### What to produce
Below are records; print only the lines from the line containing "The image size" to the end, both included, reproduced exactly and without the pictures.

Start of Provided material

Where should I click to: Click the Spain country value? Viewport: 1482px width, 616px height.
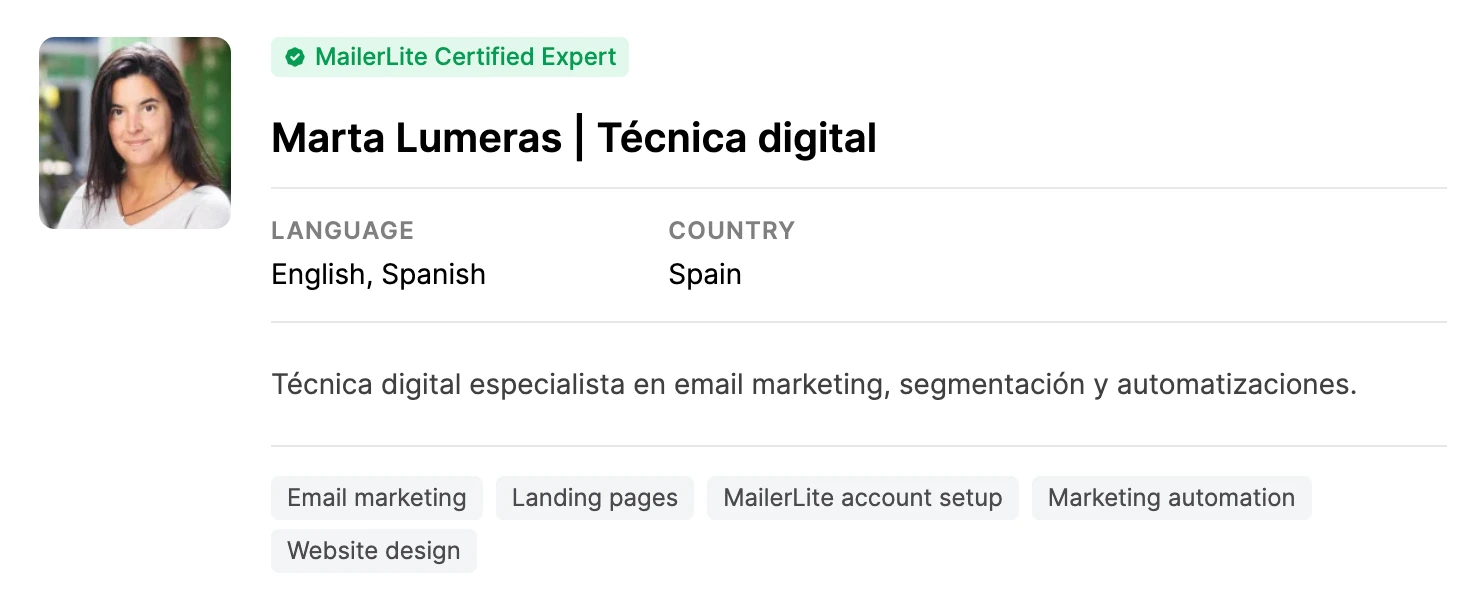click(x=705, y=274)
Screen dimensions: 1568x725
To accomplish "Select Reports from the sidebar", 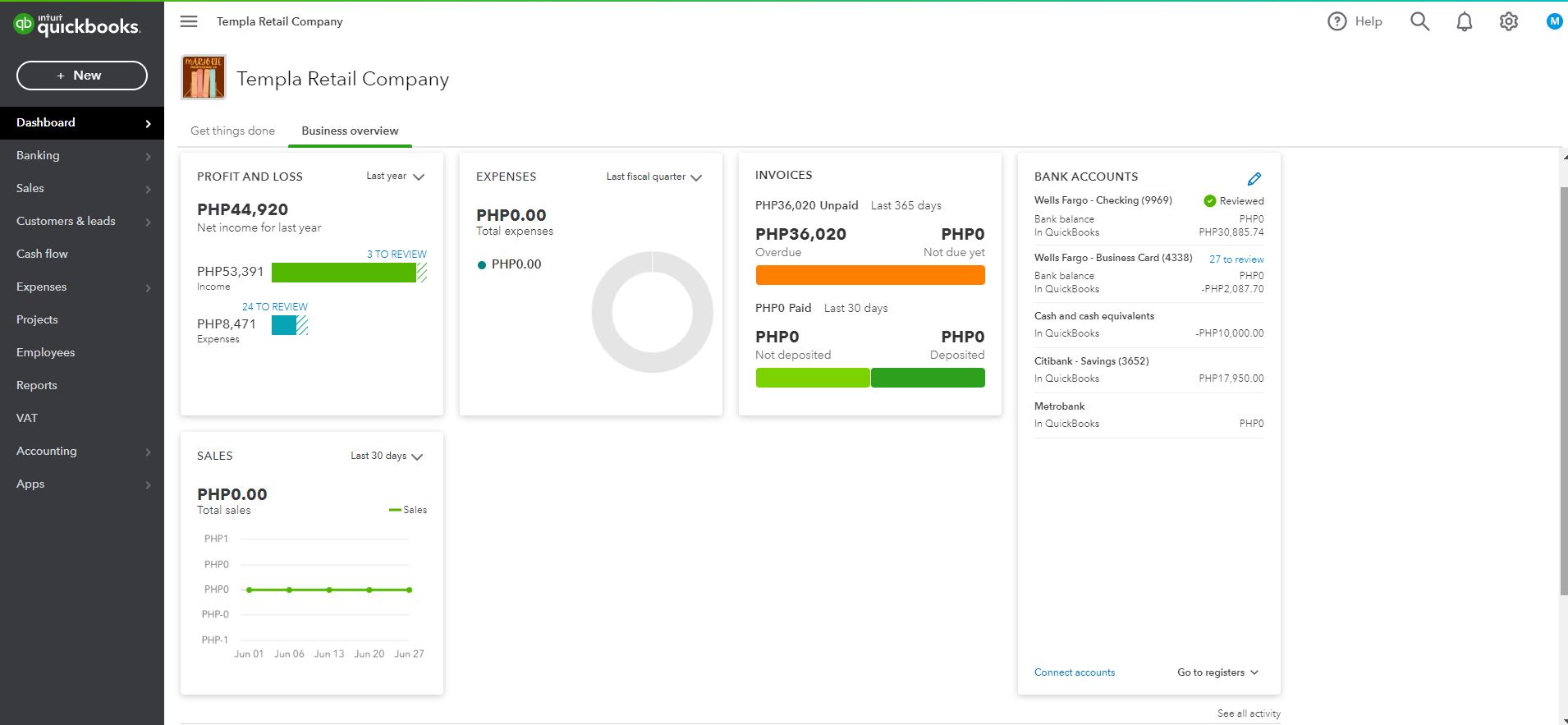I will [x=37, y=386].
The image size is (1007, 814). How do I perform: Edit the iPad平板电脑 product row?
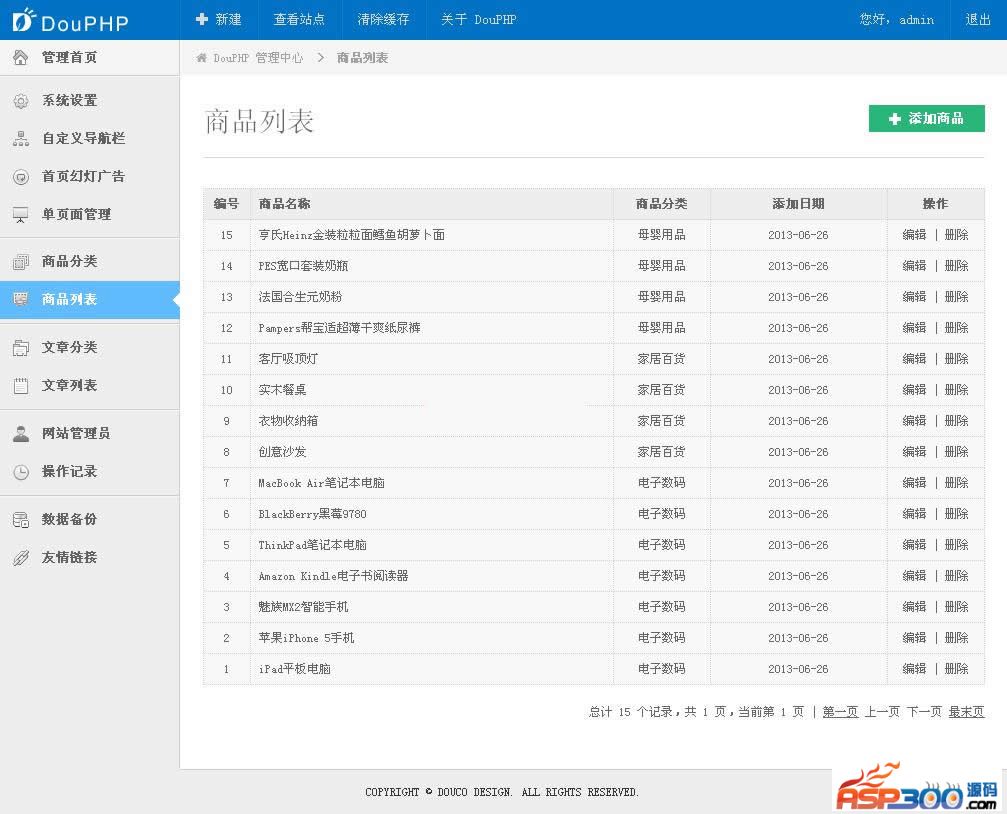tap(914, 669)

End of Provided material

### Exercise output
The image size is (1007, 814). How do I perform: Edit the iPad平板电脑 product row?
tap(914, 669)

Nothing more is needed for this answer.